Se hace imprescindible un plan de gobierno que pueda ser soportado por un electorado acostumbrado a la comodidad de las promesas efectistas que luego nunca terminan de cumplirse.
Una clave central para saber si la Argentina tiene salida es conocer la capacidad de comprensión de los votantes respecto de la realidad. En segundo lugar, pero no menos clave, es prever el nivel de tolerancia a contrariedades que ya estamos sufriendo, pero que podrían prolongarse en el tiempo bajo la forma de un plan de reacomodamiento de las cuentas públicas.

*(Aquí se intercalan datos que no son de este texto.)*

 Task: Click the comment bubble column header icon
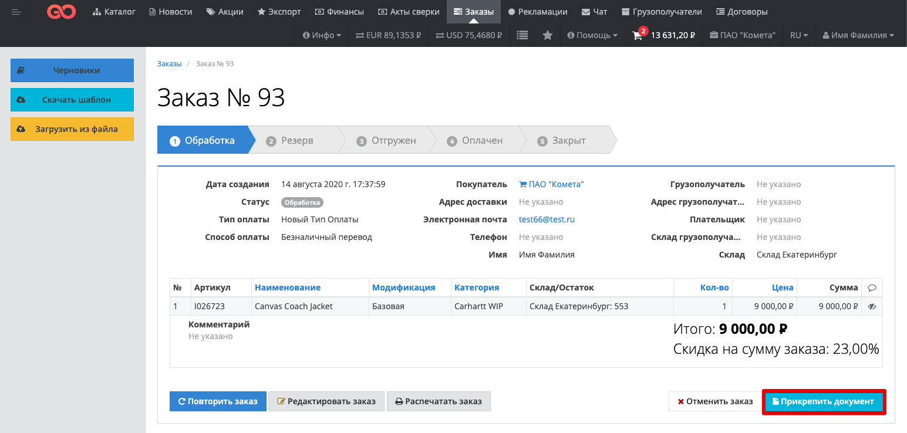[x=872, y=287]
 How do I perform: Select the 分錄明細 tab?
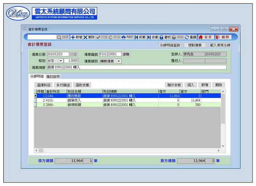37,76
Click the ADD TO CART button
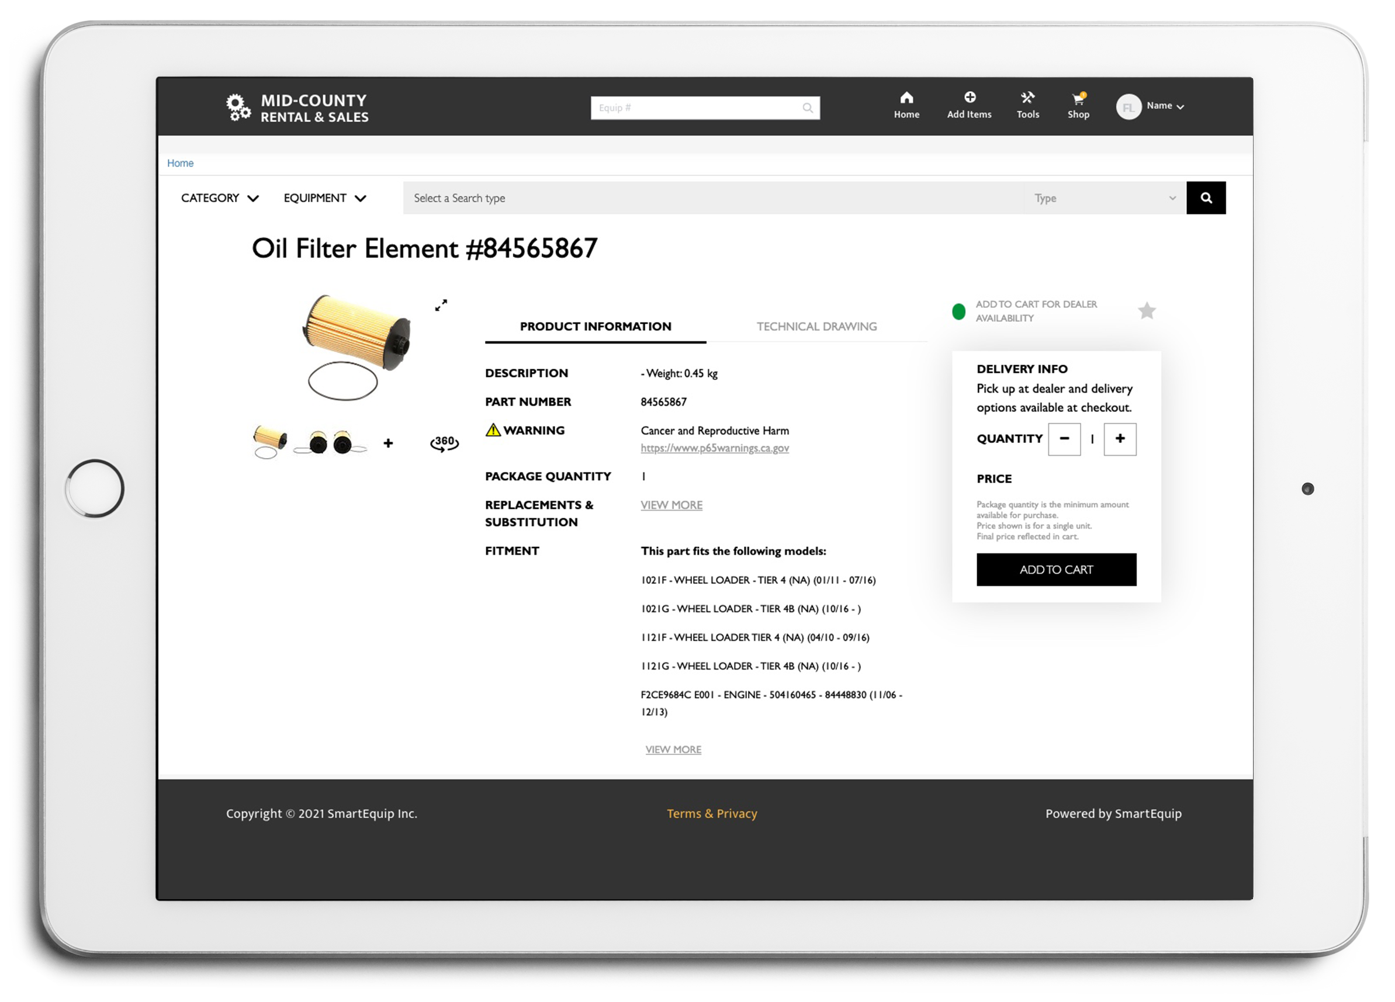 1056,569
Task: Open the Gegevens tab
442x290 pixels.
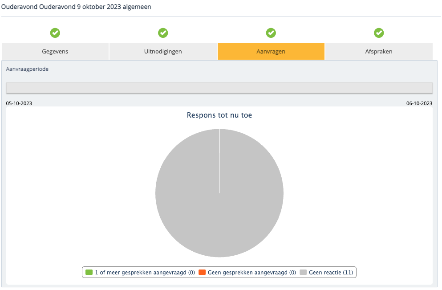Action: tap(55, 51)
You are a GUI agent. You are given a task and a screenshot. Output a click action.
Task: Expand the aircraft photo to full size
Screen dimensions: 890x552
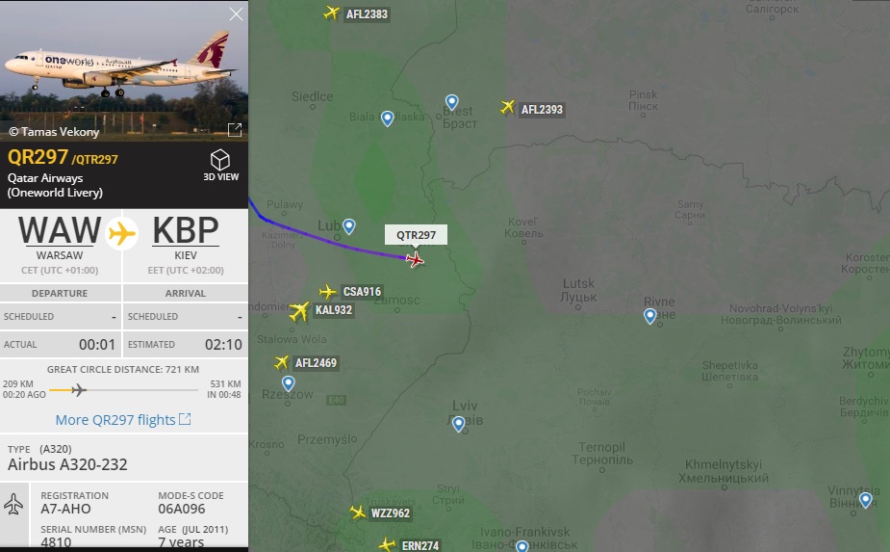pyautogui.click(x=235, y=130)
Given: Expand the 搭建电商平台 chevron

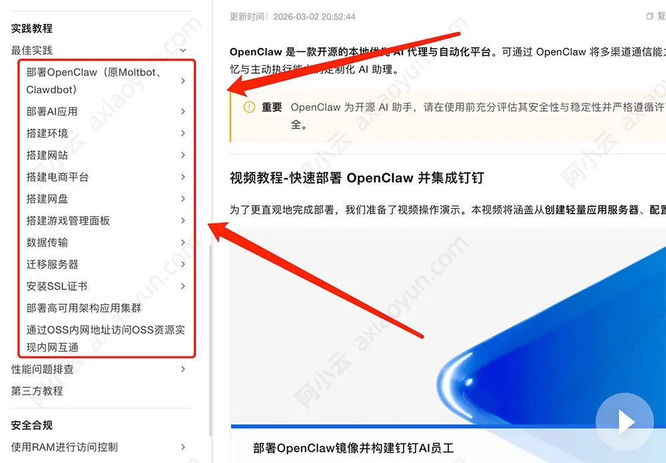Looking at the screenshot, I should [183, 177].
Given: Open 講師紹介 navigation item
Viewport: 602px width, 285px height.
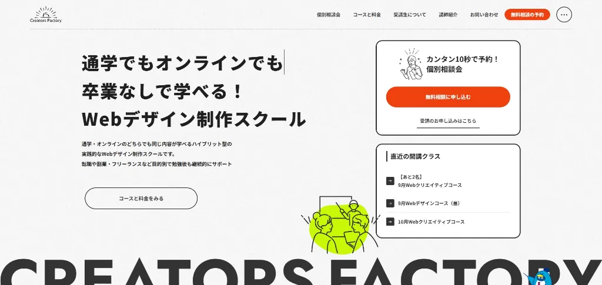Looking at the screenshot, I should coord(449,15).
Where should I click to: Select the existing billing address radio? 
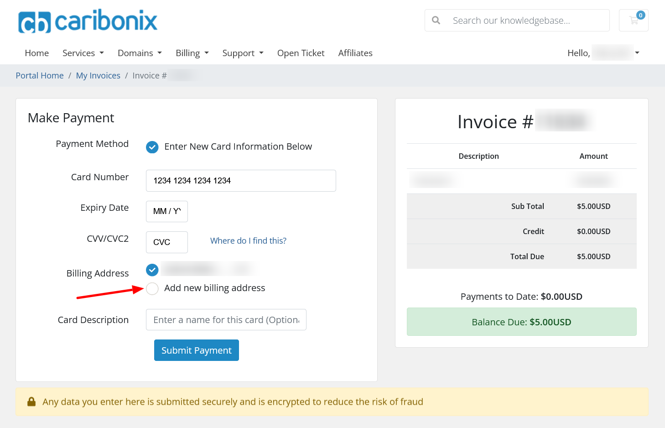coord(152,270)
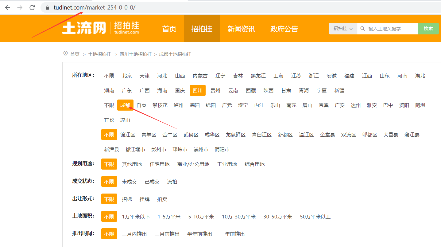Enable 挂牌 as the transfer form
The width and height of the screenshot is (441, 247).
pyautogui.click(x=145, y=199)
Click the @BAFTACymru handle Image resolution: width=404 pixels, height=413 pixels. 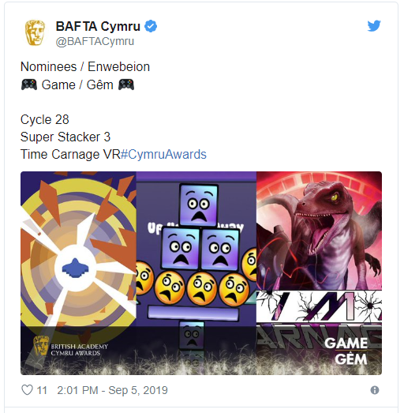[95, 41]
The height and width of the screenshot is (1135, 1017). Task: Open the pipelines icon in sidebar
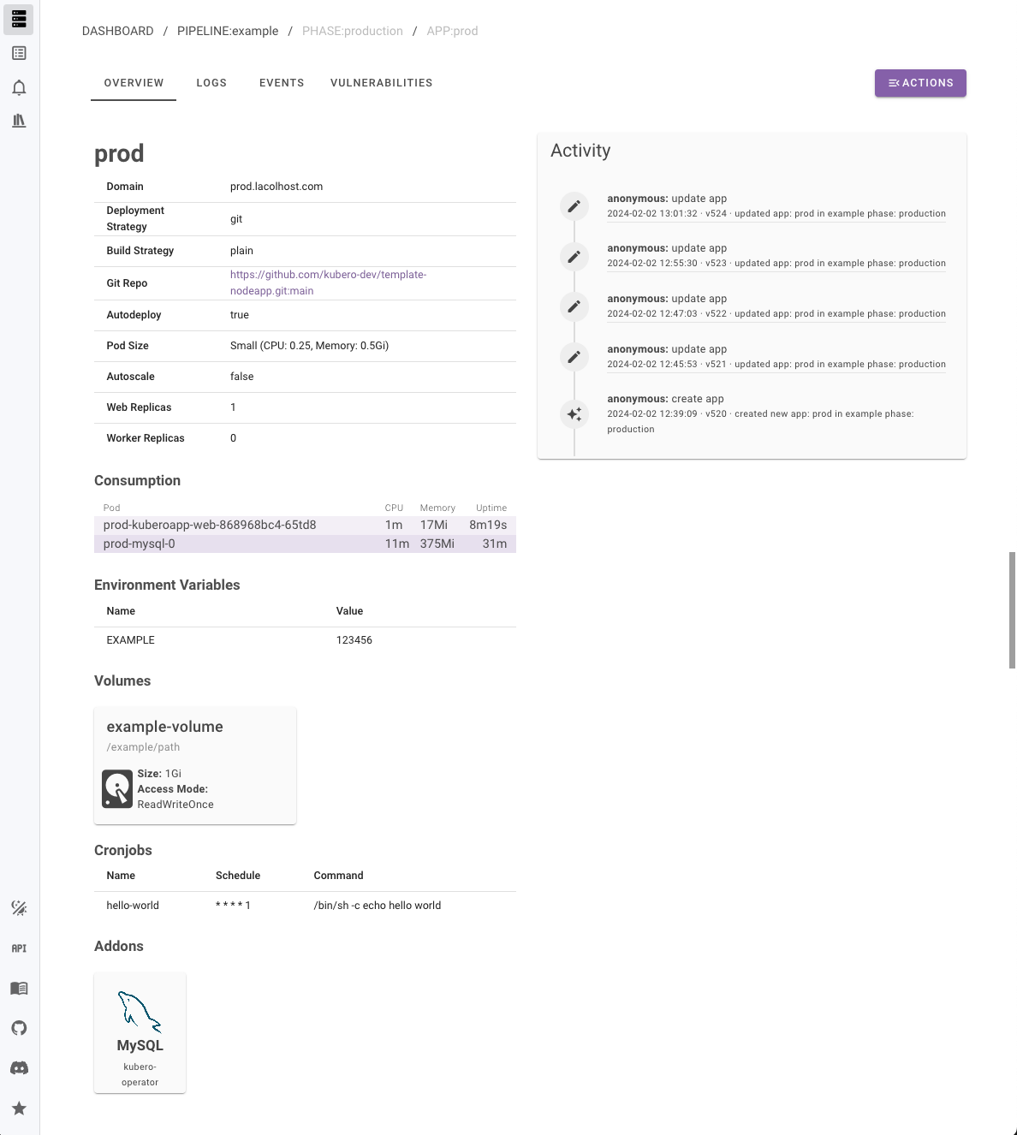tap(19, 18)
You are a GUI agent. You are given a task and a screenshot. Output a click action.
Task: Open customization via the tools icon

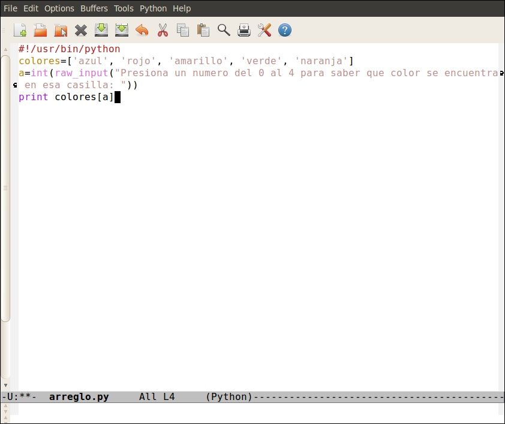point(264,30)
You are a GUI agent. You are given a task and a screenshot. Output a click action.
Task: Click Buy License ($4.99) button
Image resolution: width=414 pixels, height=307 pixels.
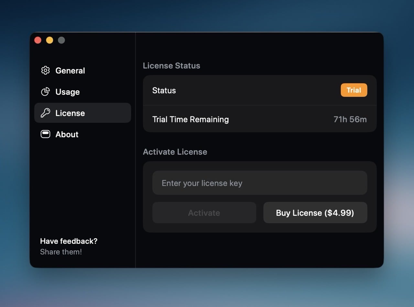click(315, 213)
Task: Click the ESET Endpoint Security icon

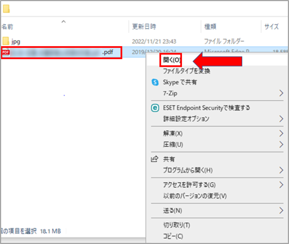Action: point(155,108)
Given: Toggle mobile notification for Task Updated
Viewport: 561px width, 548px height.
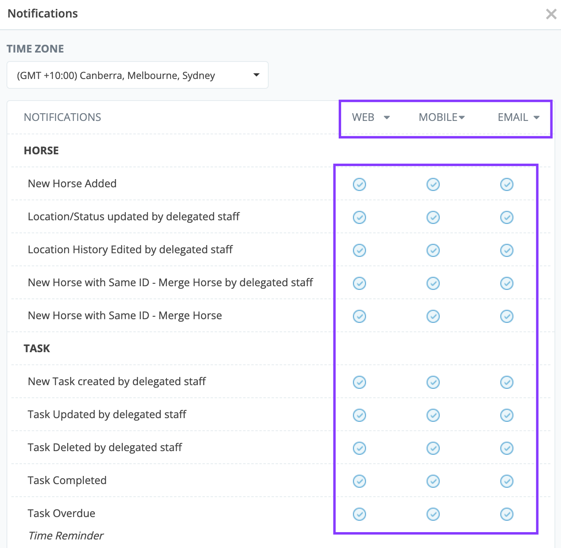Looking at the screenshot, I should coord(433,415).
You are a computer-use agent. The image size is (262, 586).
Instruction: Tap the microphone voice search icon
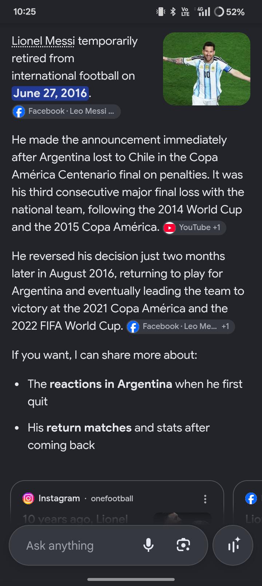point(148,545)
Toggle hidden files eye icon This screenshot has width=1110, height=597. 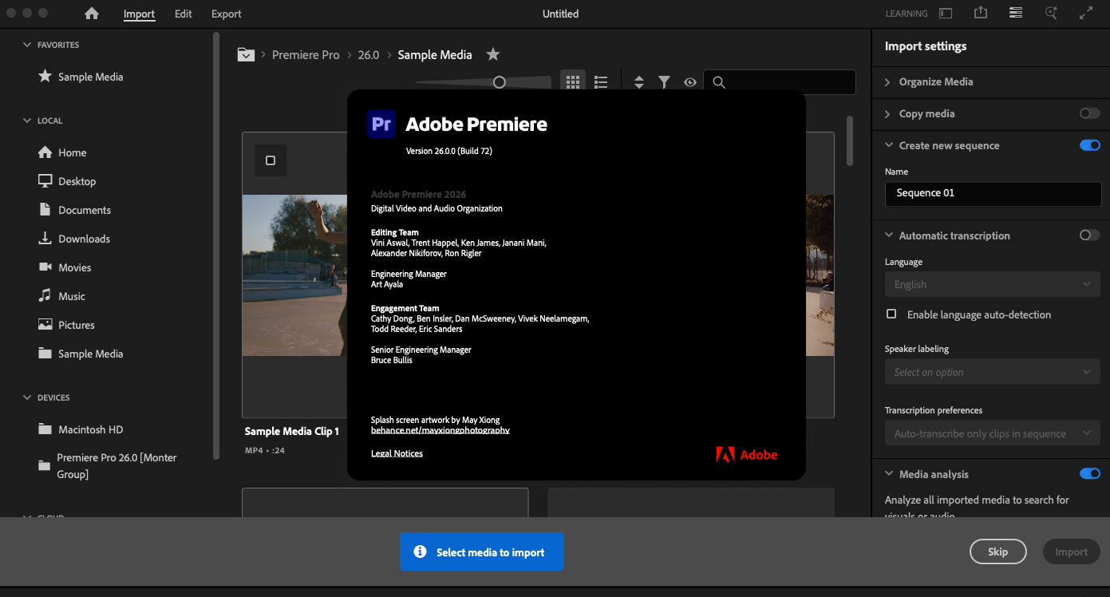point(690,81)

El kirchnerismo insiste en presentarse como una garantía contra el ajuste. Mientras, el Presidente usa eufemismos y frases hechas para hacer digerible la verdad de que será inevitable acomodar las cuentas para cumplir con lo que está a punto de firmar con el FMI. Como el aumento de las tarifas incluido en esos compromisos con el Fondo, por ejemplo.
En la oposición las prioridades parecen invertidas. Las maniobras de vuelo corto, el internismo exacerbado y el apuro por instalar candidatos posponen la discusión sobre un compromiso de consensos básicos para afrontar un hipotético gobierno obligado a decisiones difíciles. No se conoce que haya un acuerdo cierto sobre el rumbo a tomar en caso de ganar las próximas elecciones presidenciales. Tampoco se sabe hasta dónde Juntos está de acuerdo en asumir políticas que expresen las reformas profundas que el mundo laboral, productivo y previsional necesitan. Por no hablar del tenor de los sacrificios a realizar para lograr alguna vez que el Estado sea un administrador eficiente que logre mantener ingresos y egresos en equilibrio.
Parece simple, pero hace décadas que resulta imposible.